4. Qu’on cesse un peu de nous dire que l’anglais nous ouvre sur le monde! D’abord, l’anglais n’est que la troisième langue la plus parlée au monde, derrière le mandarin et l’espagnol. Ensuite, le monde ne parle pas qu’une seule langue, mais des centaines de langues différentes. La richesse de cette humanité, c’est sa pluralité, sa diversité. Concevoir un monde anglais, c’est recouvrir de bitume l’ensemble de l’Amazonie sous prétexte de s’ouvrir à elle. On détruit précisément ce à quoi on cherchait à s’ouvrir. On communique à Taïwan, à Bangkok, à New York ou à Londres, mais ce sont toujours les mêmes individus vivant selon la même culture anglicisée, les mêmes rites d’une world-culture ayant délaissé les identités nationales. L’ouverture sur le monde, plutôt, c’est assurer la survie de ces identités et s’assurer que le Québec, en étant en mesure de protéger sa langue commune, puisse continuer, à l’image d’autres peuples, à assurer la richesse culturelle et linguistique de cette humanité.

BOUM. BOUM. BOUM. BOUM. Je ne demande pas un argumentaire parfait, mais je veux voir quelqu’un au combat. Je veux le voir monter sur le ring contre le discours tout en muscles que les ennemis du Québec français cogitent depuis des décennies. Je veux le voir en prendre plein la gueule, mais se battre, tomber, se relever encore, à l’image d’un Québec qui n’acceptera jamais de dénaturer son discours de peur de voir le type dans l’autre coin du ring venir nous sacrer des volées. Je veux le voir saigner, conscient qu’il n’est pas seul dans cette lutte et qu’il a l’appui des centaines d’autres peuples au prise avec la même problématique – même si elle est moins aiguë qu’ici.

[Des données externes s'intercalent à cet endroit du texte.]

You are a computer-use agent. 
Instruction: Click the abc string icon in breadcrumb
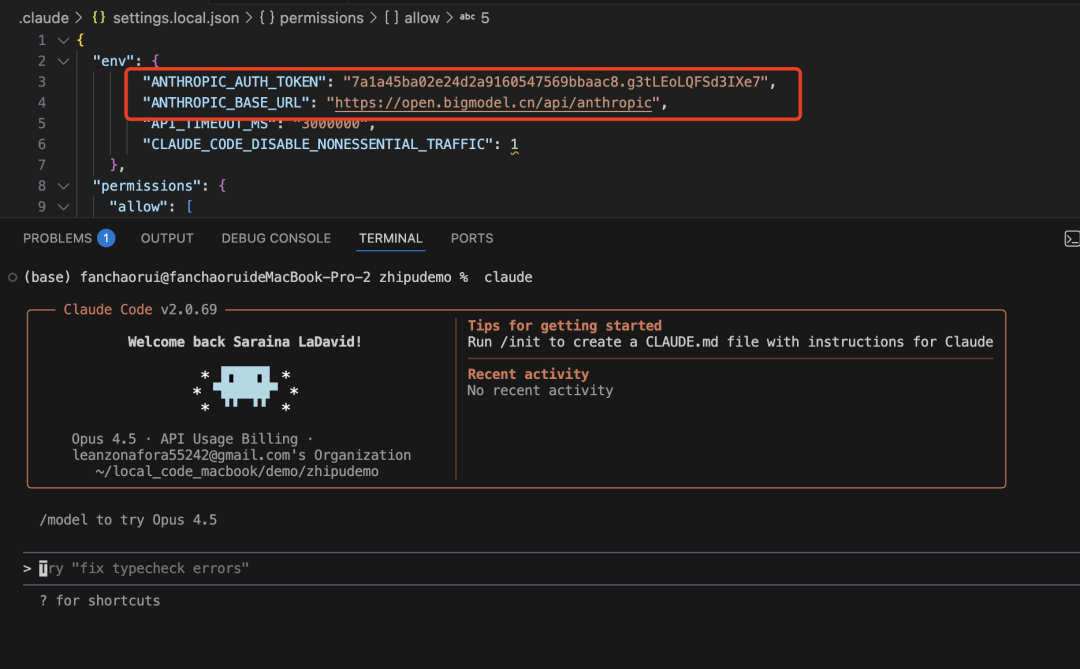coord(467,18)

Quand on parle d’appliquer la Loi 101 aux écoles privées non-subventionnées et au cégep, on tient un discours offensif, revendicateur. Les militants sont prêts. Mais la population, elle, doit se faire dire les vraies choses. On doit cesser de la dorloter et de lui inventer des bouts de pensées patchées comme des collages d’intelligence qu’on colle dans le grand cahier de la bêtise argumentaire. Qu’on arrête un peu de lui dire en même temps qu’elle doit devenir bilingue et qu’elle doit exiger le français partout. Qu’on arrête de donner des cellulaires aux enfants en leur demandant d’utiliser la vieille cabine téléphonique. Qu’on soit honnête avec elle : notre langue nationale est en danger et il faut en finir avec l’anglomanie propagée par nos élites.
Denis Trudel constitue une élite de rechange, un modèle d’inspiration pour une nouvelle génération de Québécois désireux d’entendre un discours alternatif. Il n’a pas le droit de faillir à la tâche. Il doit se relever les manches, mettre les gants et monter dans le ring.
Sinon, et peu importe ses immenses qualités, il doit céder sa place à un autre.